## Records for the task
☆ ☆ ☆ ☆

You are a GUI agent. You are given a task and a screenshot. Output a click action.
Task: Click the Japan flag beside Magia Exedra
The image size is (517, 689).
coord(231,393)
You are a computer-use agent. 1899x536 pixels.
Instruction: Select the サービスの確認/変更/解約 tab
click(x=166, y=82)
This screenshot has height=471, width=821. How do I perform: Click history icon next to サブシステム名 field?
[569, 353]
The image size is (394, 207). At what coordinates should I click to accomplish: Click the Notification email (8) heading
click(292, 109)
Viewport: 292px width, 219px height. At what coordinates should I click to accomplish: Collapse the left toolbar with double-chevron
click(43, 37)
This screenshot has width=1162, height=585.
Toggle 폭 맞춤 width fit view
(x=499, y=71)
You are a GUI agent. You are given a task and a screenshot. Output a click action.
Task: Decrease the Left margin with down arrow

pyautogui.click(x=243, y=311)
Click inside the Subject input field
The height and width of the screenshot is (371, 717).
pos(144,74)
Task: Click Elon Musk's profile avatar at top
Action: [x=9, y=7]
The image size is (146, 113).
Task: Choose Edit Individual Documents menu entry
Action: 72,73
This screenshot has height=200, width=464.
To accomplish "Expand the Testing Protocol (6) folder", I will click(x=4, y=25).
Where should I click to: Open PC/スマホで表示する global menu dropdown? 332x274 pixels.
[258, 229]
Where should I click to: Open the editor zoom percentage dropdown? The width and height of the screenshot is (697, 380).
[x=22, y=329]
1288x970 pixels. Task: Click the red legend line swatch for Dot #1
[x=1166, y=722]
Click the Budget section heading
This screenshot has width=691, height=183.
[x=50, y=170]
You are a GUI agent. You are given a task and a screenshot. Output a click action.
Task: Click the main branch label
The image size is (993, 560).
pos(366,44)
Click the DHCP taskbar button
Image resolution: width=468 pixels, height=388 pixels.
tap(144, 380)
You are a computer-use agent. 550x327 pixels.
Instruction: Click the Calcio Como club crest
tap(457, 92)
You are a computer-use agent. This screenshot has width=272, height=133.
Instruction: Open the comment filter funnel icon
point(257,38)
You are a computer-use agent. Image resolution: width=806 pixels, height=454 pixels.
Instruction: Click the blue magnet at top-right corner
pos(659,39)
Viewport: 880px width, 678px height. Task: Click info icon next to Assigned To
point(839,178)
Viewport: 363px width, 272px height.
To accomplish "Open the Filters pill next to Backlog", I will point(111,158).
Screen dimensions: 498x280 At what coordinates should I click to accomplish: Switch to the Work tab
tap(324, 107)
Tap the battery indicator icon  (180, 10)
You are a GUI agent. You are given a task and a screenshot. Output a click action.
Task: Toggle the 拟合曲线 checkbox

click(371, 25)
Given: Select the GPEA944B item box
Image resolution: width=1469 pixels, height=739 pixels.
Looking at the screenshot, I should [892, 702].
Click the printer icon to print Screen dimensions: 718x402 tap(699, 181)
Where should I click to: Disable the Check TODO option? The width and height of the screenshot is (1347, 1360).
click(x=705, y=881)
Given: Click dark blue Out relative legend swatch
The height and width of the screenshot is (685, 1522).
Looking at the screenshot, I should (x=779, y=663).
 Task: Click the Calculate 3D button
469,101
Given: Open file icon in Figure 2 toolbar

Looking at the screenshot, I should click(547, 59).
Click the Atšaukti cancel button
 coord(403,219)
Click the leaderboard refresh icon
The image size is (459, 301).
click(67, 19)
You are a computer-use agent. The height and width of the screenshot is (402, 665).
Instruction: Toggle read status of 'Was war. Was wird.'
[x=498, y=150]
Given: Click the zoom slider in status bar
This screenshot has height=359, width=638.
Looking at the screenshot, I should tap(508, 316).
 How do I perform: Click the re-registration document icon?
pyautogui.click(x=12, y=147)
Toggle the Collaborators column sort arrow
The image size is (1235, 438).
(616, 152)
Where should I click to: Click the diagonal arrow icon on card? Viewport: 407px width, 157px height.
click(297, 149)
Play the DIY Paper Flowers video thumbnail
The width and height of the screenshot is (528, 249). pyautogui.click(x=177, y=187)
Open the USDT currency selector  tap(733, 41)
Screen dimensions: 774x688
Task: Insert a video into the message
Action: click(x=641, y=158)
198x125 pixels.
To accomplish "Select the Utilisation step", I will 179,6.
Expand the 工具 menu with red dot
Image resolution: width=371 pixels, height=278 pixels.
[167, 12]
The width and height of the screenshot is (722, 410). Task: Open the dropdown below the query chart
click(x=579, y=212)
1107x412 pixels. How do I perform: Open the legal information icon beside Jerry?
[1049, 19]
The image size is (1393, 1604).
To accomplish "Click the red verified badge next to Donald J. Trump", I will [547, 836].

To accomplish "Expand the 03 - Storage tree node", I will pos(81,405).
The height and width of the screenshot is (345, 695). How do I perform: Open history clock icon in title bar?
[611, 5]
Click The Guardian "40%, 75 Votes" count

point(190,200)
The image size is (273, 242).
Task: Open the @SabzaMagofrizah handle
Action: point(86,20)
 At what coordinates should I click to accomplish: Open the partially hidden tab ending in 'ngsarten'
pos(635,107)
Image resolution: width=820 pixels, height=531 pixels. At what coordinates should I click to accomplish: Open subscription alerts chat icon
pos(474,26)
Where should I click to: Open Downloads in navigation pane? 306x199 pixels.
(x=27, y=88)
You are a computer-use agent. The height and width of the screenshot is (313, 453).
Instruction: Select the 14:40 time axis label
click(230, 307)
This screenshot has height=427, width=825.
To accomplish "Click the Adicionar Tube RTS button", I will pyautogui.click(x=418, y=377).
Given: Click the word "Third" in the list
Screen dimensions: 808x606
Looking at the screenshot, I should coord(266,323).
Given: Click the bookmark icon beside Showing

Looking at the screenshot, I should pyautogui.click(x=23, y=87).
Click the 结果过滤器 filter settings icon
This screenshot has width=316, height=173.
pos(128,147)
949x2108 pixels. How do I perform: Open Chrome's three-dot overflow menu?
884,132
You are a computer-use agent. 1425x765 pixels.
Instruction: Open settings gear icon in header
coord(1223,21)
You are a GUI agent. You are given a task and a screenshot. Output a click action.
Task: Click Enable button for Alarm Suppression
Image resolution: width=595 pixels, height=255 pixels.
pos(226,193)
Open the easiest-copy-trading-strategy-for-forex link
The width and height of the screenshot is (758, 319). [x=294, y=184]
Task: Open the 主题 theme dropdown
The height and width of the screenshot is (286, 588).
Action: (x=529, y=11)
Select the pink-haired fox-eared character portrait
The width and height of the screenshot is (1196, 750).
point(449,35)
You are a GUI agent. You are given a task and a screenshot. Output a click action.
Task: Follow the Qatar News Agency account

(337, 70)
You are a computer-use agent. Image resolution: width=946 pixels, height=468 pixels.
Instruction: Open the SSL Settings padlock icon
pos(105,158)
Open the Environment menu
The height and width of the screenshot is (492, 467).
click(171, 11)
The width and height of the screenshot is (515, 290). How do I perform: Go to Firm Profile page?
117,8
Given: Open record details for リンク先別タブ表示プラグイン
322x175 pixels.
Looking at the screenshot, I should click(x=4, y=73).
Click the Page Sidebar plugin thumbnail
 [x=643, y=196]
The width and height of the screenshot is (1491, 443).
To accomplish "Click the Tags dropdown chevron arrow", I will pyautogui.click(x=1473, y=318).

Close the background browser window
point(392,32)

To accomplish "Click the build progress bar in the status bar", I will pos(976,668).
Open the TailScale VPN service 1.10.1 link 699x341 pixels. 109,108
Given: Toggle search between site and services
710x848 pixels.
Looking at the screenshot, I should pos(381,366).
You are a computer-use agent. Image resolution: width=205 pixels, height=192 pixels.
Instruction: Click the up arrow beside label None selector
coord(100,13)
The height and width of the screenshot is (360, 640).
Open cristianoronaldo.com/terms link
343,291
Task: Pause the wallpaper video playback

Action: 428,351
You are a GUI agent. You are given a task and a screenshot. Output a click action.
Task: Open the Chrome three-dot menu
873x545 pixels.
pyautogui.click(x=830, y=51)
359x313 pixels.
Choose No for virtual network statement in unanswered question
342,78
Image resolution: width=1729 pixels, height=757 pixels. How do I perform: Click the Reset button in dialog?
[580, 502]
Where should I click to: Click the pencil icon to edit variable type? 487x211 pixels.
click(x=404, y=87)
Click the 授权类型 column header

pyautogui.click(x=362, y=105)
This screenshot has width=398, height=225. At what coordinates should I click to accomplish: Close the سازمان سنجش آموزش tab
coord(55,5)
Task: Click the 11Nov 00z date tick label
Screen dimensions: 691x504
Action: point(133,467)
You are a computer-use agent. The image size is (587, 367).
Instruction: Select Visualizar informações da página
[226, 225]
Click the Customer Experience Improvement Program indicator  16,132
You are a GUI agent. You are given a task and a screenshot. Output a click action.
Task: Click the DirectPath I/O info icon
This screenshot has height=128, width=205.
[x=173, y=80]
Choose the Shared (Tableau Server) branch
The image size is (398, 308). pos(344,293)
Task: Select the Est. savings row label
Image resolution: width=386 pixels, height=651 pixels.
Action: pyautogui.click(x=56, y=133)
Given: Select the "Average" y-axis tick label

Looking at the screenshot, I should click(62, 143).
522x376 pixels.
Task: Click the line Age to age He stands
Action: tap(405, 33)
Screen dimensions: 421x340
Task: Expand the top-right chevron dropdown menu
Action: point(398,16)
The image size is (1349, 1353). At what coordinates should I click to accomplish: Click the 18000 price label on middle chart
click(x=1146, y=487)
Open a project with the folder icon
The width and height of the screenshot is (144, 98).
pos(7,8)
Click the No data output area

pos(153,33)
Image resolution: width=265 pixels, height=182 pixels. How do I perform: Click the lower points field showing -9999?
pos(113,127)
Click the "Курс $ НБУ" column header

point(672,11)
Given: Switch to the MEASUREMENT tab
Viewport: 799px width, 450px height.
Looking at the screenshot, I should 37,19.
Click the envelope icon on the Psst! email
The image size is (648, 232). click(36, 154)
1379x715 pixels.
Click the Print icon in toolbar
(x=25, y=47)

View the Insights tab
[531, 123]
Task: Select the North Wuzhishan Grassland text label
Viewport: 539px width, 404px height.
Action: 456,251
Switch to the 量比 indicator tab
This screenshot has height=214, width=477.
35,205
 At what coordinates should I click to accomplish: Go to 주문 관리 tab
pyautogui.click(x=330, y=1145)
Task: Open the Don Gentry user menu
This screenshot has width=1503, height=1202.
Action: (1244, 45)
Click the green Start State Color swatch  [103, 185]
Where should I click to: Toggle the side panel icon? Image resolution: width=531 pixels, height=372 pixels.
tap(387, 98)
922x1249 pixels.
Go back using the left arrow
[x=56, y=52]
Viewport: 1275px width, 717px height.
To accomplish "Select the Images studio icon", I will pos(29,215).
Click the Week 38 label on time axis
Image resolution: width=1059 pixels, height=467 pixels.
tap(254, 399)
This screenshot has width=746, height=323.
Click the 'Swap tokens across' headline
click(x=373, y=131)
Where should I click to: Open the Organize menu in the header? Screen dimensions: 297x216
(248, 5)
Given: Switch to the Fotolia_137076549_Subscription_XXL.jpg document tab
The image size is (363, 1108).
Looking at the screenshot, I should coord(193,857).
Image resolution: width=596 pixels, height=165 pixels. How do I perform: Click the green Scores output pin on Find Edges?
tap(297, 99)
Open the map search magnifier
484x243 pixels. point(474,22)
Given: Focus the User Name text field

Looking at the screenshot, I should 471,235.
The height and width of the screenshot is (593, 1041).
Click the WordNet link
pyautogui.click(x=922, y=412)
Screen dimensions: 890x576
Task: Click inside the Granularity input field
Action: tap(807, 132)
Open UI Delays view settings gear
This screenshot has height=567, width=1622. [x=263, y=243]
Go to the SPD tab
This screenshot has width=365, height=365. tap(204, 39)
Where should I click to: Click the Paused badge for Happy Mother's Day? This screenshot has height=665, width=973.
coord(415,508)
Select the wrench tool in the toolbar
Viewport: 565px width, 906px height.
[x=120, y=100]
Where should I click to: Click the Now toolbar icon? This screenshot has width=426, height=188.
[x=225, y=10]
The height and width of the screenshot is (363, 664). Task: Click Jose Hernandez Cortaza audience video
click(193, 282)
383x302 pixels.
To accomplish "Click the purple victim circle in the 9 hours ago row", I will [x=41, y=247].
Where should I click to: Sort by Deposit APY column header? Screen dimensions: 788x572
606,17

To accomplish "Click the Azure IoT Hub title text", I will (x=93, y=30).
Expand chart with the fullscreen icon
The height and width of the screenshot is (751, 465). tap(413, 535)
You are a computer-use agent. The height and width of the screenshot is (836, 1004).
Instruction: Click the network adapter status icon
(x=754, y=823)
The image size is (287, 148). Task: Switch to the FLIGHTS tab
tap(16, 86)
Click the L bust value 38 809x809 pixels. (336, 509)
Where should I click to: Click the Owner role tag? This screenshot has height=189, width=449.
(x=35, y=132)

☆ ☆ ☆ ☆

## What you should do
Here the job is to set down exactly the lines of the material above that fall between the one with "Open the USDT" and the one with "Given: Click the word", inclusive, and nothing beyond them.

## Output of the exercise
Open the USDT currency selector  tap(733, 41)
Screen dimensions: 774x688
Task: Insert a video into the message
Action: click(x=641, y=158)
198x125 pixels.
To accomplish "Select the Utilisation step", I will 179,6.
Expand the 工具 menu with red dot
Image resolution: width=371 pixels, height=278 pixels.
[167, 12]
The width and height of the screenshot is (722, 410). Task: Open the dropdown below the query chart
click(x=579, y=212)
1107x412 pixels. How do I perform: Open the legal information icon beside Jerry?
[1049, 19]
The image size is (1393, 1604).
To accomplish "Click the red verified badge next to Donald J. Trump", I will [547, 836].

To accomplish "Expand the 03 - Storage tree node", I will pos(81,405).
The height and width of the screenshot is (345, 695). How do I perform: Open history clock icon in title bar?
[611, 5]
Click The Guardian "40%, 75 Votes" count

point(190,200)
The image size is (273, 242).
Task: Open the @SabzaMagofrizah handle
Action: point(86,20)
 At what coordinates should I click to accomplish: Open the partially hidden tab ending in 'ngsarten'
pos(635,107)
Image resolution: width=820 pixels, height=531 pixels. At what coordinates should I click to accomplish: Open subscription alerts chat icon
pos(474,26)
Where should I click to: Open Downloads in navigation pane? 306x199 pixels.
(x=27, y=88)
You are a computer-use agent. The height and width of the screenshot is (313, 453).
Instruction: Select the 14:40 time axis label
click(230, 307)
This screenshot has height=427, width=825.
To accomplish "Click the Adicionar Tube RTS button", I will pyautogui.click(x=418, y=377).
Given: Click the word "Third" in the list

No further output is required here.